As far as wood vs charcoal, some use sticks, some use charcoal and some use both. Personally, I like lump charcoal and sticks. I pour a chimney of unlit coals in the firebox, then a chimney of lit coals on top of that. That's my base, then I add sticks to keep it going.

I am curious about your Cactus Jack smoker... don't think I've ever seen one. If you get a chance, post us a pic of it. 

Take care and have fun!


----------



## bestee (Jun 26, 2007)

how do I attach an image? It was bought over here in Europe and I think its called an Oklahoma Joe over in the states...btw outstanding advice on the coals!! I wouldnt have though that, thank you.


----------



## desert smokin (Jun 26, 2007)

Welcome to the forums. Glad to have a European influence. You can ask a million questions here and get an answer or two for each one. Great place to improve your skills. By the way, in what part of Switzerland do you reside.


----------



## hawgheaven (Jun 26, 2007)

Click the Post Reply button, scroll toward the bottom of your post and click the Manage Attachments button. A window will pop up, then click Browse. Browse to where you pictrure resides on your computer, then double click it. Click the upload button. When it uploads, close that window and click the Submit Reply button in your post window.

Glad I could help!


----------



## gypsyseagod (Jun 26, 2007)

welcome to smf. for pics i just paste the link to my photobucket site,the pics come out much larger than the thumbs i get on here. as far as wood ,i use briquettes and chunks or sticks. i just add a few briquettes or a stick when the temp starts dropping or i see the fire getting low.


----------



## keywesmoke (Jun 26, 2007)

welcome! aren't we getting GLOBAL!!! This is great! Here I was thinkin' this was a bunch of good ol' boys burning stuff........


----------



## devolutionist (Jun 26, 2007)

Let us know if you run across any Swiss-styles rubs... BBQ rubs that is!

(lame attempt at a "swedish massage" joke... sorry that's all i got right now 
	

	
	
		
		



		
		
	


	





 )

Seriously though, if BBQ is any different (ie, spices, methods, etc) in Switzerland I'd be REALLY interested in knowing about it... start a new thread under "Smoking Meat" and "General Discussion" if there's anything to be said about it.

Welcome to the forums!


----------



## devolutionist (Jun 26, 2007)

BTW, here's a link I found on a Swiss site selling the Cactus Jack/Oklahoma Joe's smoker:

http://www.partyware.ch/produkte/cactus-jack.html

Very nice smokers!  Is one of these the one you got?

Also, I've always wanted to know how in the world "CH" ended up being the top level domain for Switzerland?


----------



## watery eyes (Jun 26, 2007)

I think this is the smoker that he has....







Looks like a real nice unit...... 
	

	
	
		
		



		
		
	


	





Glad to have you aboard and looking forward to seeing pictures of your *"Q"*....

**DATA SEGMENT:**
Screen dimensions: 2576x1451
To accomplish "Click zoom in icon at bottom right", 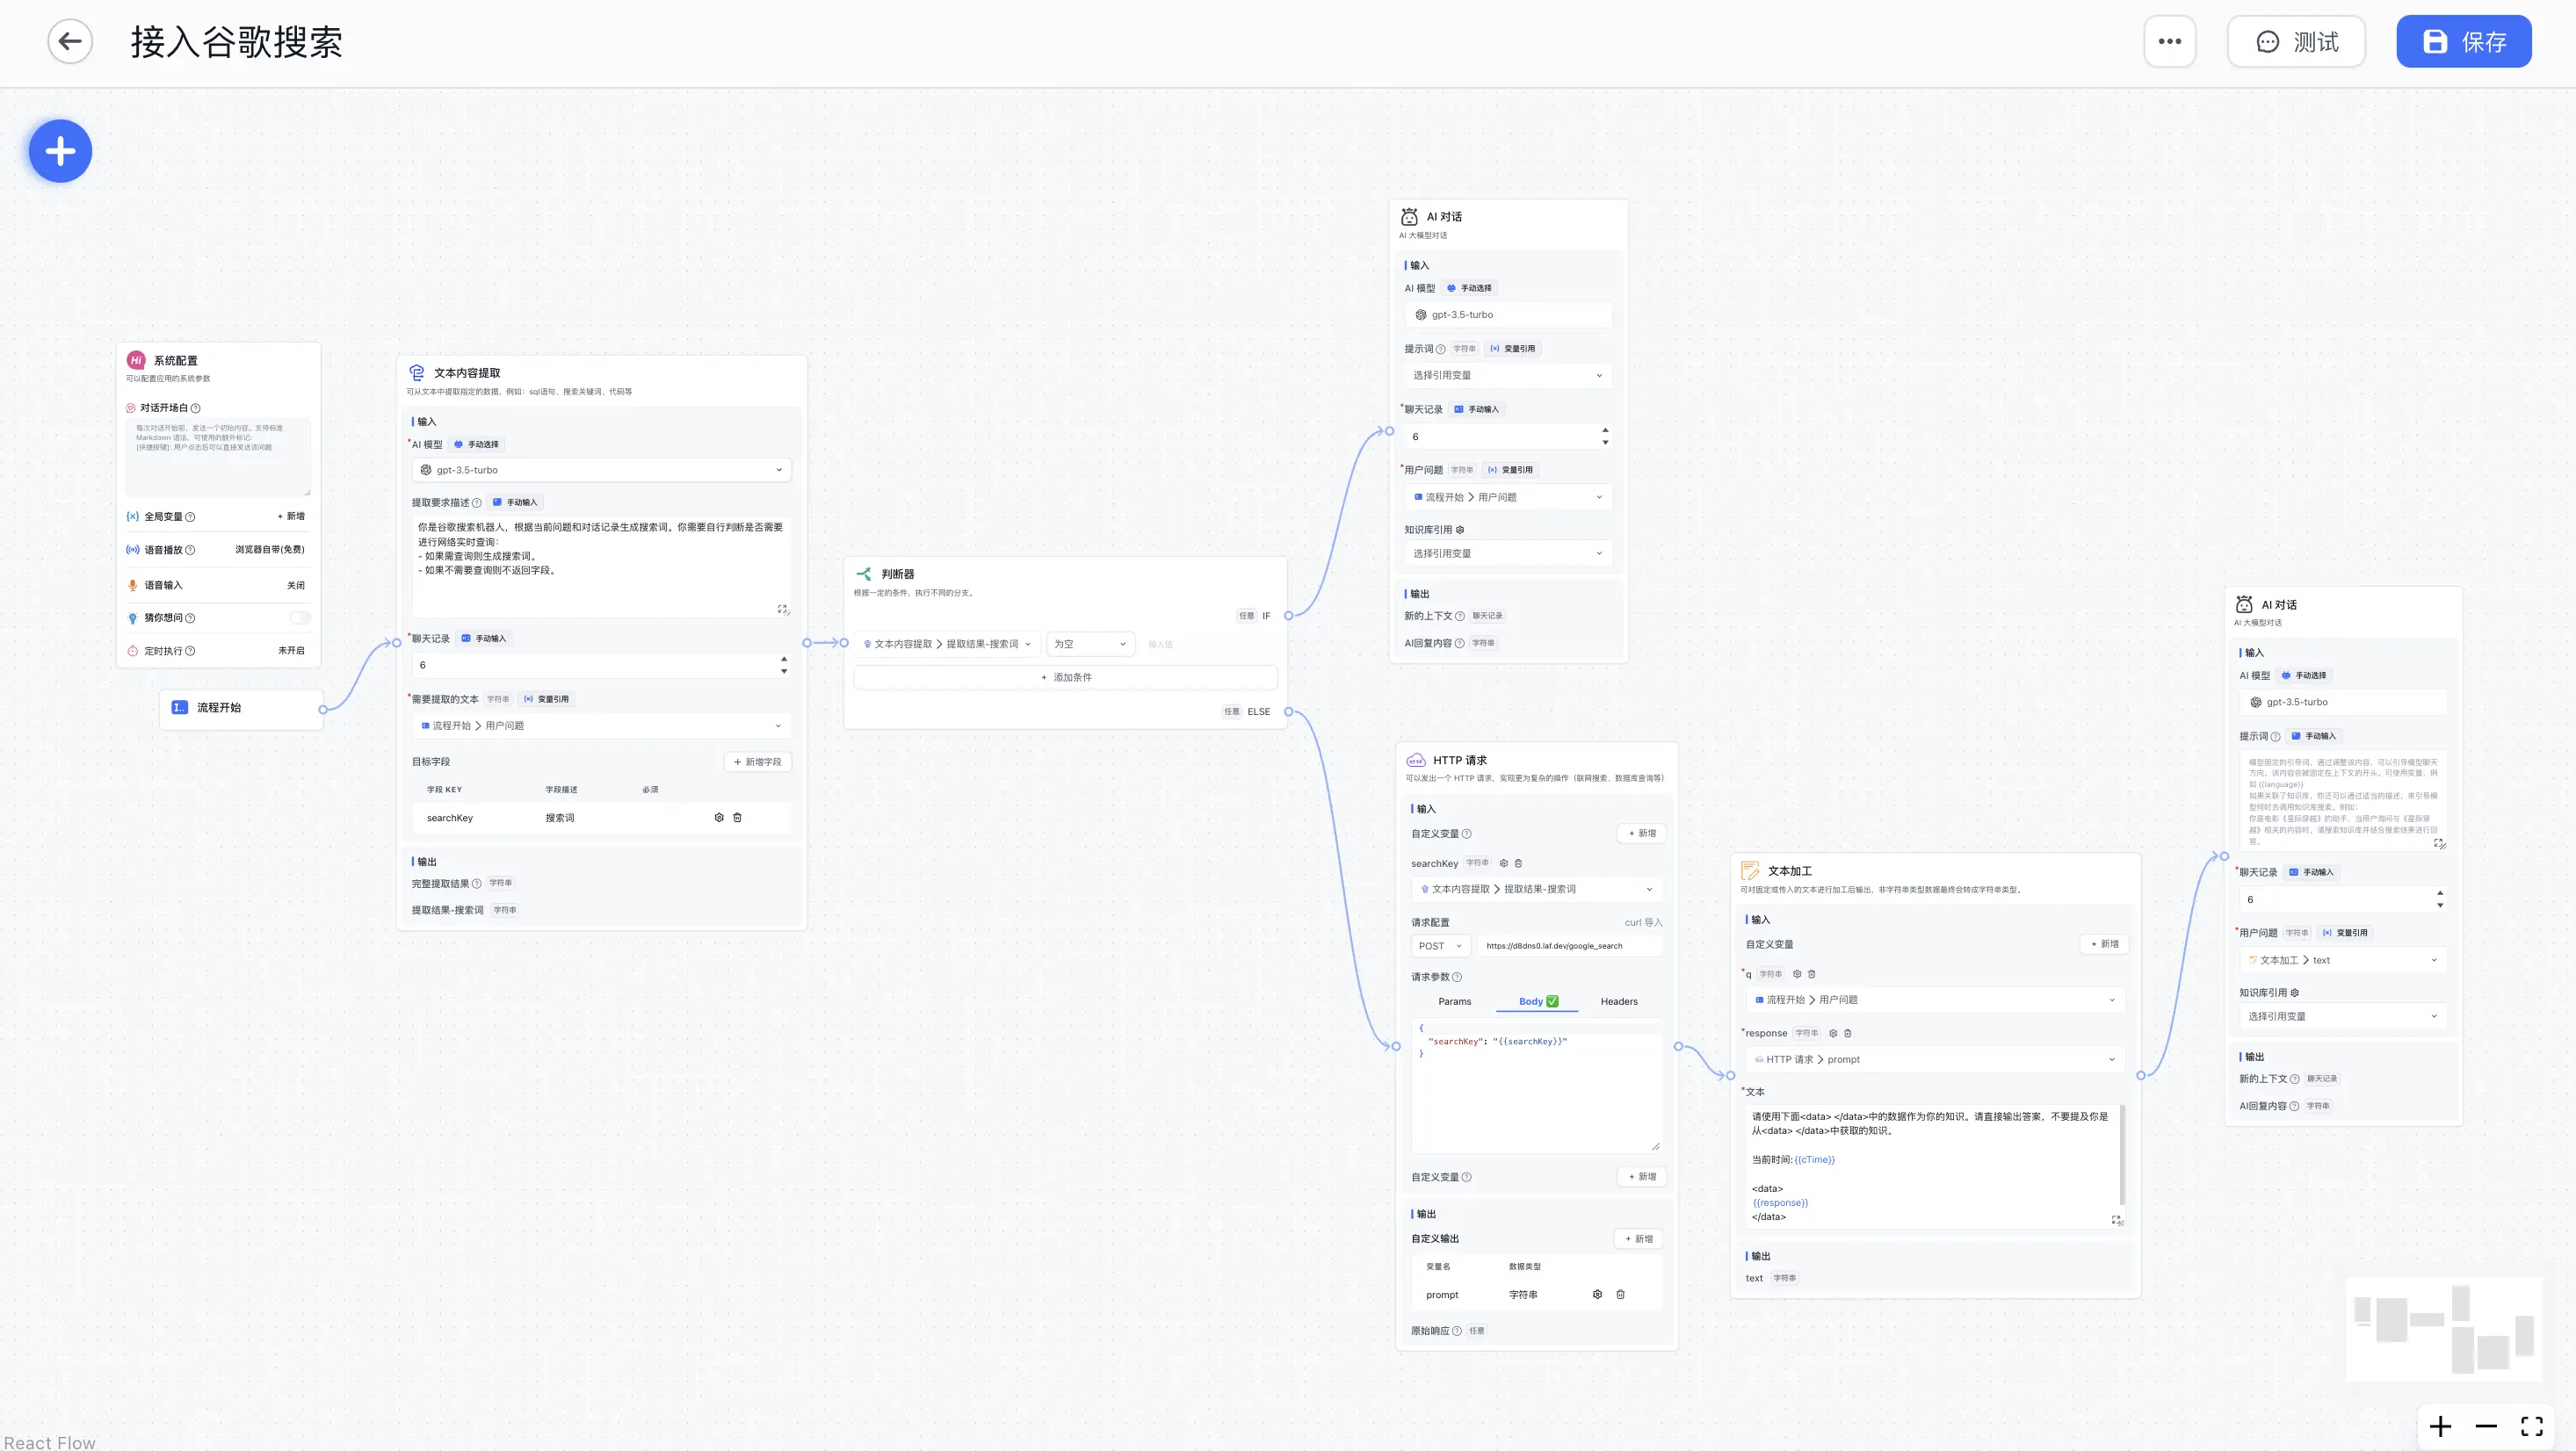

**WORK REQUIRED:**
In the smoker forum thread, what does bestee think the smoker is called in the States?

**RESULT FOR THIS TASK:**
An Oklahoma Joe.